High decibels of villagers’ voices, for example, make them cringe inside. Their own voices rise several decibels when they lose patience with the noise made by their neighbours’ rustic servants that grates on their nerves. The servants freshly planted in an urban landscape naturally are given to talk loudly. The rural setting with its large open spaces perhaps makes such a habit natural. But in new urban dwelling it may sound as lack of culture as it’s believed that it adds to the already existing high level noise pollution that weighs down heavily on urban mind. New settlers from rural areas have equally grave misgivings about living with ‘shehri babus’ (urban men working in offices) who appear to them as cold, indifferent, detached and westernised. They wrongly allow their women, it’s alleged, to dress in western way and are to an extent devoid of caste affiliations.

So in more ways than one both the groups suffer from the cultural gap that exists between them due to their diverse backgrounds. The one is fed up with what it thinks is rural idiocy and the other can’t stand what it tends to take as urban snootiness. The situation creates social distance like a gaping hole between the two which is otherwise not an essential fallout of coming together of different groups. It creates conditions which inescapably lead to what may be described as social loneliness. The groups concerned live in a close proximity in the same locality but fail to generate social interaction and cultural dialogue essential for a sense of potent togetherness in human society. They see each other and yet fail to see, they feel each other’s presence and yet fail to feel. They live in a state of dormant connectivity which means trying to survive in an unending season of suspended animation. Specific normative behaviour of each group makes it estranged from the other forcing them into a zone of inarticulate communication.

But primeval human urge is self-expression through the activities of individuals and groups. How disparate social groups in our new urban localities struggle to retain their human strain when faced with the dual threat of bondless connectedness and bond without connectedness? They feel compelled to fall back on what they: their recent past that is treated as coveted treasure as well as useless jetsam and flotsam.

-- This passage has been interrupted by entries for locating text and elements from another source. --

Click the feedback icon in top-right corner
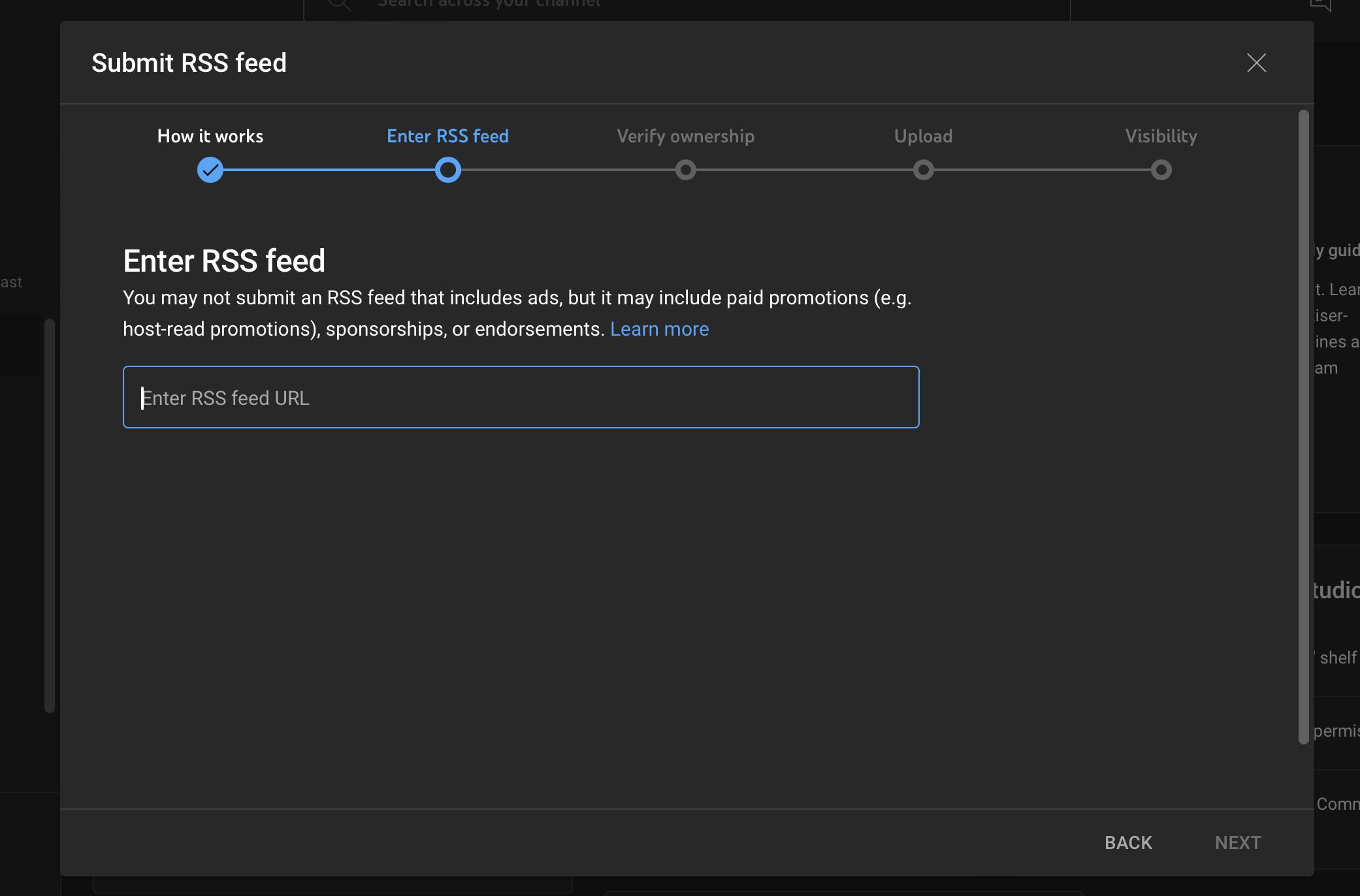Viewport: 1360px width, 896px height. pos(1320,5)
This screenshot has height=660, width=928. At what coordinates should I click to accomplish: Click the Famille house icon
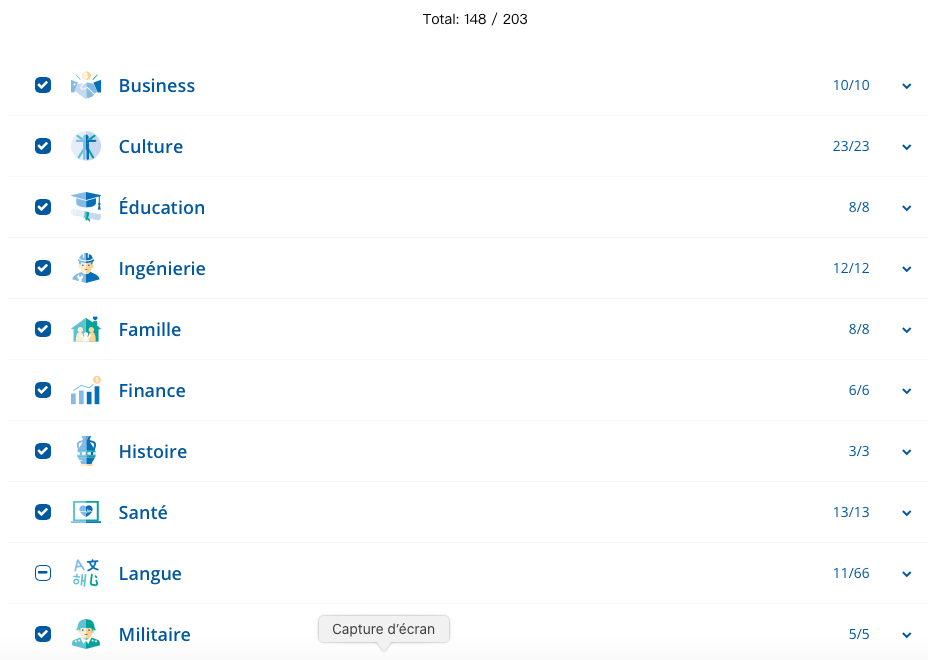point(86,330)
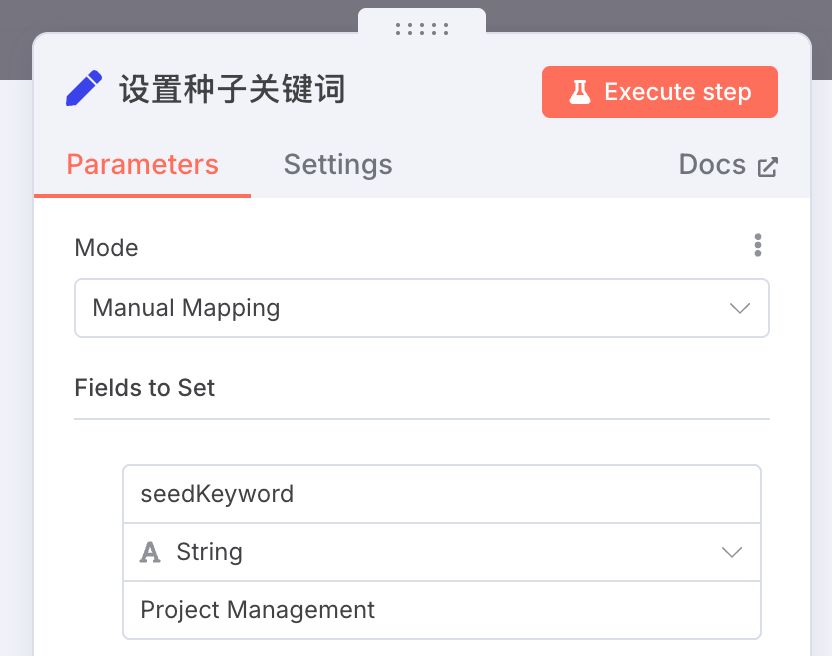Switch to the Parameters tab
The width and height of the screenshot is (832, 656).
coord(142,165)
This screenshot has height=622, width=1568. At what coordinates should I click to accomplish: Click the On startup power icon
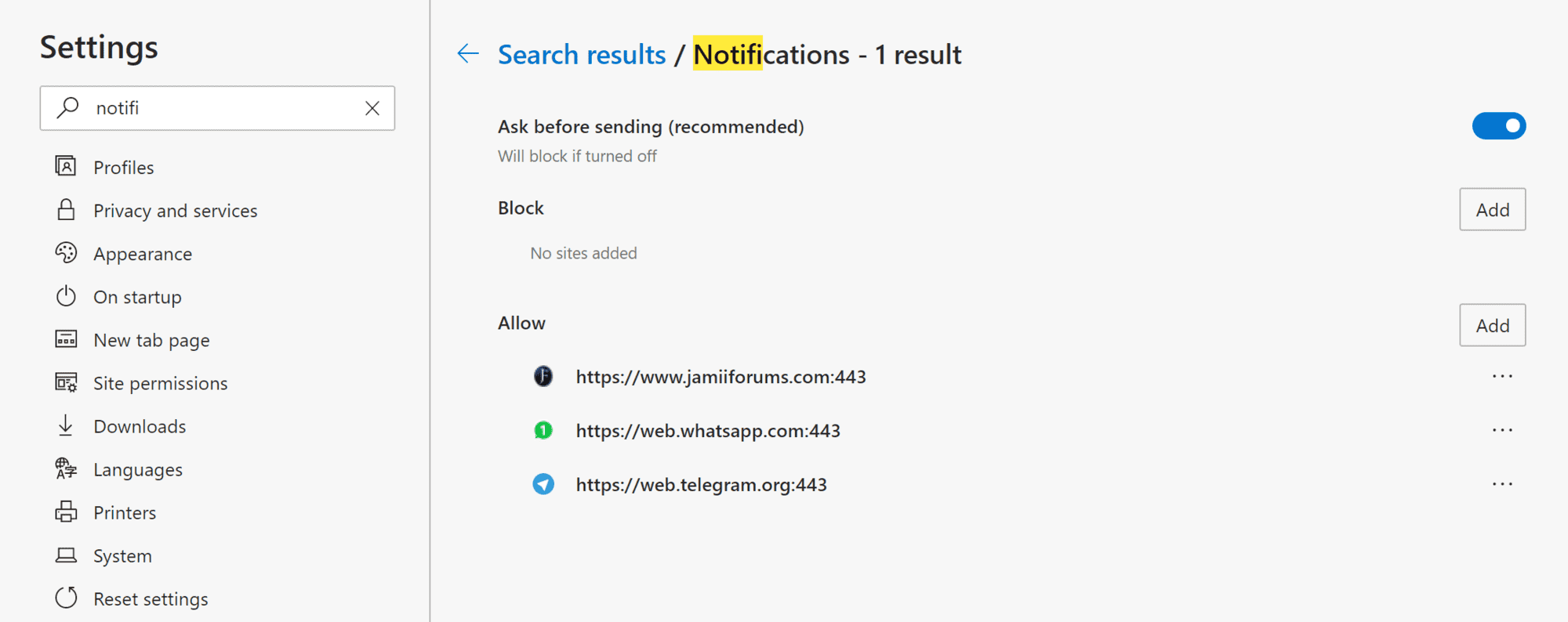coord(66,296)
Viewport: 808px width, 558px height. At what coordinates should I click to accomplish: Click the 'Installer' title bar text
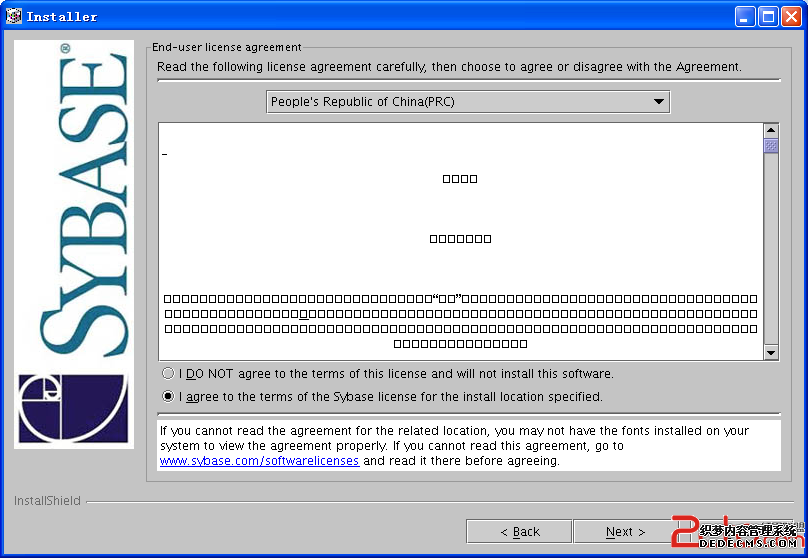[62, 16]
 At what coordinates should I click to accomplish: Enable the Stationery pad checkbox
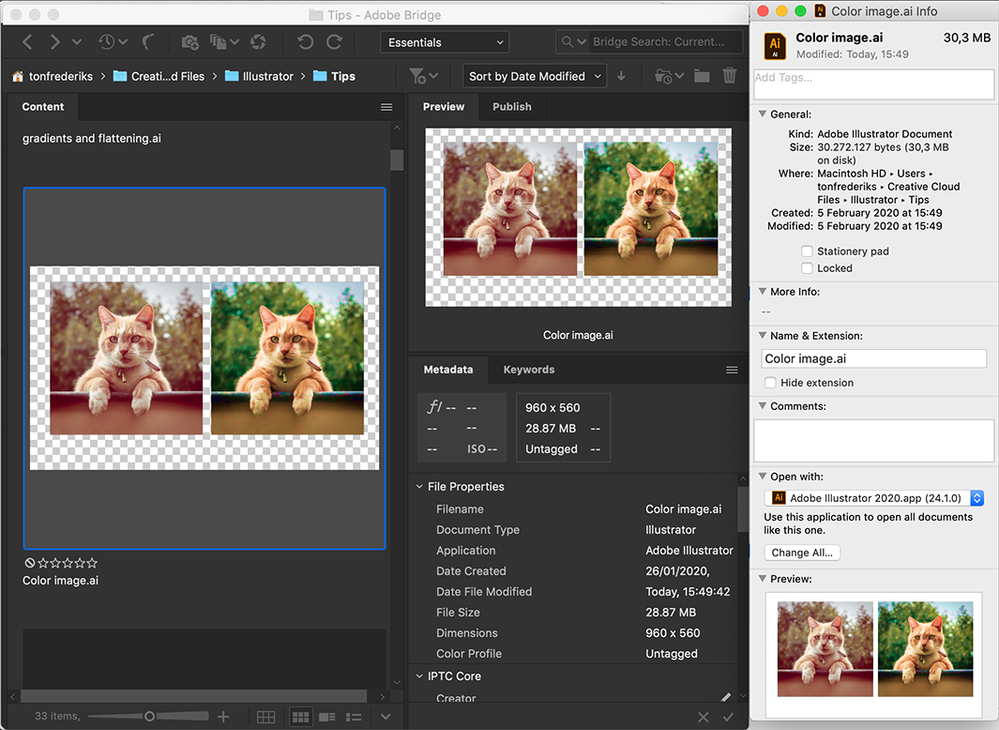point(807,251)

People moving from proper city limits either go back to their old localities or invite relatives and friends to their new residences for social and cultural activities. The people of other group with roots in towns and countryside do similar activities: they either go back to their old localities or invite people from there to their new residences. The end result is the stifling insularity that turns community life into self-imposed exile surrounded by self-induced barren silence. That’s perhaps why life in new urban localities is dry and infertile in creative terms. The situation impregnated with social meaninglessness is exacerbated by the present absence of what makes community life meaningfully productive: playgrounds, parks, libraries, theatres, cinema halls and above all public squares. All such spaces create neutral avenues accessible to all. Our modern residential areas have no such facilities which are essential for collective activities.

In the West, social and cultural landscapes don’t show any traces of loneliness as they are replete with creative activities and excitement. They are in, modern parlance, happening places. There loneliness is one of the outcomes of sensibility and behaviour of developed and conscious individuals. No doubt other socio-economic factors also play an important role. But here we simply have persons with egos devoid of individuality. A 50-year-old guy would love to be dictated by elders of his family and clan while taking any significant step. People with diverse backgrounds in new urban spaces must remember that they cannot go back and if they do, they will pay the cost in not having the social organism compatible with contemporary human needs. Our urban planners need also be warned. If they persist in building cities like these, they should remember: of these cities “will remain what passed through them, the wind.”